The plan itself has a limit to the desert and does not go into the Cleveland National Forest, for example, since the forest is not part of the same ecological zone. Well, they sure lied about that!
The plan intends to create focused development areas, which will have a streamlined process to approve renewable energy projects, and will at the same time, so the executive summary reads, “remove very sensitive areas from development.”
This plan is intending to develop up to 20,000 Megawatts of capacity. This does not mean that all of that potential will be developed by 2040. What it means is that market forces will determine whether that much is developed.
One of the assumptions made by the plan is that the utilities will remain the means of “centralized power,” with main transmission lines taking the power to the cities. The plan is not intended as a siting, or specific project document. Starting in 2013 some of these assumptions might be at risk.
According to Christopher Nelder, quoting a paper from the Edison Electric Institute “The cost of power generation from solar photovoltaic, wind, geothermal, micro-hydro, and fuel cells running on natural gas has been dropping dramatically. Residential and commercial utility customers can now generate some or all of their own power economically instead of drawing it from the grid. The cost of such distributed generation is set to continue falling as more of it is deployed around the world, and “could directly threaten the centralized utility model.”

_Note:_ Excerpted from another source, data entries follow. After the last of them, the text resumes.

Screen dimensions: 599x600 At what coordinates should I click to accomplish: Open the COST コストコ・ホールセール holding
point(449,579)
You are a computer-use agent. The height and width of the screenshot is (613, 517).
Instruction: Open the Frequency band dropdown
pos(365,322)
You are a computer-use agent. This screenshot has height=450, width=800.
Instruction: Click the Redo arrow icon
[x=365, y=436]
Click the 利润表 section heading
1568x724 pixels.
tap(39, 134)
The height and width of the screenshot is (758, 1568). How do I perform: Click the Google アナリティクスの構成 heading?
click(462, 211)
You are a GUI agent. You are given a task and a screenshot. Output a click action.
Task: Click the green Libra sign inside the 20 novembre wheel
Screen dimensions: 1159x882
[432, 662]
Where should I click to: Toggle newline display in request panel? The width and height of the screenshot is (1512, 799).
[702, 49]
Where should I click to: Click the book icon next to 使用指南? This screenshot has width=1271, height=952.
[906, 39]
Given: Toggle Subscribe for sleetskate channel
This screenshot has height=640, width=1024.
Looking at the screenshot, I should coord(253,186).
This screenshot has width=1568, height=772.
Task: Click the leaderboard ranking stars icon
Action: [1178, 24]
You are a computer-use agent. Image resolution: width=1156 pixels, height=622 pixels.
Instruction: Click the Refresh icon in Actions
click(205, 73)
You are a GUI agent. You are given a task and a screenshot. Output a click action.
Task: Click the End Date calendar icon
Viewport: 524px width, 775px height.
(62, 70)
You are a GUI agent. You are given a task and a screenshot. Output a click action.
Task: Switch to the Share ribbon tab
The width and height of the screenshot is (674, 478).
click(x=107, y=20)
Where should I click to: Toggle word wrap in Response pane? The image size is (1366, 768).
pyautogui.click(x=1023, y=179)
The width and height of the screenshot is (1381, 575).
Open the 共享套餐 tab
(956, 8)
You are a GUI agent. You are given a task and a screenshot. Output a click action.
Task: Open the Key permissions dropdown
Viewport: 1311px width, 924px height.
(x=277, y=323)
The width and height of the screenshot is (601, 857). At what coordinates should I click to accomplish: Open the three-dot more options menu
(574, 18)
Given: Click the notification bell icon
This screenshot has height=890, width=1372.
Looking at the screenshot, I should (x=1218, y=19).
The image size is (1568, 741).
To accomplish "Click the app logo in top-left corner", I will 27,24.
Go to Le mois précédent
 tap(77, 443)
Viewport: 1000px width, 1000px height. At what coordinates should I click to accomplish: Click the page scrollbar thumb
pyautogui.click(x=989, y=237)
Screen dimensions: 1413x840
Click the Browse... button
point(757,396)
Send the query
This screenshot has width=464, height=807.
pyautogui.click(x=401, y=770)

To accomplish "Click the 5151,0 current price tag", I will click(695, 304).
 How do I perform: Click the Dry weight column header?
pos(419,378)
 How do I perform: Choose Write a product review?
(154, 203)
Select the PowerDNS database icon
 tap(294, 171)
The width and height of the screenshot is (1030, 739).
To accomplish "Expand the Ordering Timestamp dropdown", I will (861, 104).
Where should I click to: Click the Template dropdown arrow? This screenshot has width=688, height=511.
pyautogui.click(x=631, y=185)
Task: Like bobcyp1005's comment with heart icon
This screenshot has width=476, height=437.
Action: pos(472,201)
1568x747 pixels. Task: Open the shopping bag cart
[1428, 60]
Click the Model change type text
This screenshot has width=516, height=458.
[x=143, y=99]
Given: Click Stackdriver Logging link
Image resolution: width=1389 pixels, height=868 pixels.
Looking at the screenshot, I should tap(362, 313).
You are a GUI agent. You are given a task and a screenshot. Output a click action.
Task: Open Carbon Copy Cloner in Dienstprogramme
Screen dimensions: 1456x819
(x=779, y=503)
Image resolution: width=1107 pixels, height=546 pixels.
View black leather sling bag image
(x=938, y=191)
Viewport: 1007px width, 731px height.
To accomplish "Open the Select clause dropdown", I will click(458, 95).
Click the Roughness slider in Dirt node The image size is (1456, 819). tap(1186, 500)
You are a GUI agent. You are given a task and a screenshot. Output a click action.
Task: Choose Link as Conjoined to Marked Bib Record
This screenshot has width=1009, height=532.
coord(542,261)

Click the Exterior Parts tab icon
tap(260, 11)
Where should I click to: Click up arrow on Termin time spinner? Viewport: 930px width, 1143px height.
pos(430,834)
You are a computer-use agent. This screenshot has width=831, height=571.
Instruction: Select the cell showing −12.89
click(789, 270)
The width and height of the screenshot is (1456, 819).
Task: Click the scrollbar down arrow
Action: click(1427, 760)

This year Shayle Kann wrote in Genentech solar that the utilities are not blind to this. We know the utilities have tried to have initiatives on the ballot to slow this, as well as legislation. One of those bills was AB 2145, which is presently dead. One of the reasons for their concern is that the first quarter of this year saw the installation of 73.4 MW of rooftop solar that did not come from any incentives.
The DCREP does acknowledge this partially, when they write that the plan has to take into account the potential need as the market develops.
While Mexico is not officially part of the generation system or conservation strategy as envisioned in the plan, when one looks at the focused development area in Imperial County, and the focused wind maps down the Sierra Juarez, there is continuity.
Given that the Sierra Juarez project, which will enter production in mid 2015 is connected to the US grid, it should be considered functionally another development zone. The buyer for it’s power is not the Comisión Federal de Electricidad, but San Diego Gas and Electric.
The Sierra Juarez project and rooftop solar might reduce the need for industrial renewable projects in the backcountry, or provide a safety valve for the California Renewables Portfolio Standard (RPS).
“Sempra Generation is working to develop a major wind facility in the La Rumorosa area of Baja California where this power resource has major potential. The Project is designed to have a capacity of 1,000 megawatts (MW) when fully operational in 2023. This will allow the generation of more than 2,600 gigawatt-hours (gWh) of electricity or enough to power 438,000 homes.” This project is scheduled to be completed by 2023.
This is part of the increasing economic integration of the Cali-Baja Region, but we must ask about the generation of 20,000 MW and their needs given the pressures of roof top solar and this project. The Desert Plan does not seem to consider any of the projects south of the border in their calculations. That said, it is a massive report, so it’s not an easy read; here it is DRECP and EIR/EIS.